Xie Bin, Mo Mingda, Cui Haidong, Dong Yijie, Yin Hongping, Lu Zhe
School of Information Science and Technology, Hangzhou Normal University, Hangzhou 311121, China.
Department of Breast Surgery, The First Affiliated Hospital, School of Medicine, Zhejiang University, Hangzhou 311121, China.
Diagnostics (Basel). 2025 Mar 28;15(7):872. doi: 10.3390/diagnostics15070872.
Lung cancer is one of the most prevalent cancers worldwide. Accurately determining lung cancer subtypes and identifying high-risk patients are helpful for individualized treatment and follow-up. Our study aimed to establish an effective model for subtype classification and overall survival (OS) prediction in patients with lung cancer. Histopathological images, clinical data, and genetic information of lung adenocarcinoma and lung squamous cell carcinoma cases were downloaded from The Cancer Genome Atlas. An influencing factor system was optimized based on the nuclear, clinical, and genetic features. Four machine-learning models-light gradient boosting machine (LightGBM), extreme gradient boosting (XGBoost), random forest (RF), and adaptive boosting (AdaBoost)-and three deep-learning models-multilayer perceptron (MLP), TabNet, and convolutional neural network (CNN)-were employed for subtype classification and OS prediction. The performance of the models was comprehensively evaluated.
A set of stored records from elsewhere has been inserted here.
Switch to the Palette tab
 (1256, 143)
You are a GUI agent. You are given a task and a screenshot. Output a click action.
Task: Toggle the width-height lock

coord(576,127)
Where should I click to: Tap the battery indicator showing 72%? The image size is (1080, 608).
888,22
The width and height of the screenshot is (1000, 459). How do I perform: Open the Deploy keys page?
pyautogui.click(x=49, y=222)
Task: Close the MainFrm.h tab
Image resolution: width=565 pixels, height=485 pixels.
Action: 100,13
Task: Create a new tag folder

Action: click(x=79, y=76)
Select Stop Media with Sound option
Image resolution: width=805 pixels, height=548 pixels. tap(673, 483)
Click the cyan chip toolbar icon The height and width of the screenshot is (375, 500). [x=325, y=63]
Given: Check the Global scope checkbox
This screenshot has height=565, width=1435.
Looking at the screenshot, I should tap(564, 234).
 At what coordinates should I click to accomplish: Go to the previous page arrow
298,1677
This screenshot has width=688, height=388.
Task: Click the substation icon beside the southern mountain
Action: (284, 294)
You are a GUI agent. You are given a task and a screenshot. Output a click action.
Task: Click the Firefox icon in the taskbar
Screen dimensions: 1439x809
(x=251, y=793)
XGBoost exhibited the highest area under the curve (AUC) value of 0.9821 in subtype classification, whereas RF exhibited the highest AUC values of 0.9134, 0.8706, and 0.8765 in predicting OS at 1, 2, and 3 years, respectively. Our study was the first to incorporate the characteristics of nuclei and the genetic information of patients to predict the subtypes and OS of patients with lung cancer. The combination of different factors and the usage of artificial intelligence methods achieved a small breakthrough in the results of previous studies regarding AUC values.
肺癌是全球最常见的癌症之一。准确确定肺癌亚型并识别高危患者有助于个体化治疗和随访。我们的研究旨在建立一种有效的模型,用于肺癌患者的亚型分类和总生存期(OS)预测。从癌症基因组图谱下载了肺腺癌和肺鳞状细胞癌病例的组织病理学图像、临床数据和基因信息。基于细胞核、临床和基因特征优化了一个影响因素系统。使用四个机器学习模型——轻梯度提升机(LightGBM)、极端梯度提升(XGBoost)、随机森林(RF)和自适应提升(AdaBoost)——以及三个深度学习模型——多层感知器(MLP)、TabNet和卷积神经网络(CNN)——进行亚型分类和OS预测。对模型的性能进行了全面评估。在亚型分类中,XGBoost的曲线下面积(AUC)值最高,为0.9821;而在预测1年、2年和3年的OS时,RF的AUC值分别最高,为0.9134、0.8706和0.8765。我们的研究首次纳入细胞核特征和患者基因信息来预测肺癌患者的亚型和OS。不同因素的组合以及人工智能方法的使用在先前研究的AUC值结果方面取得了小的突破。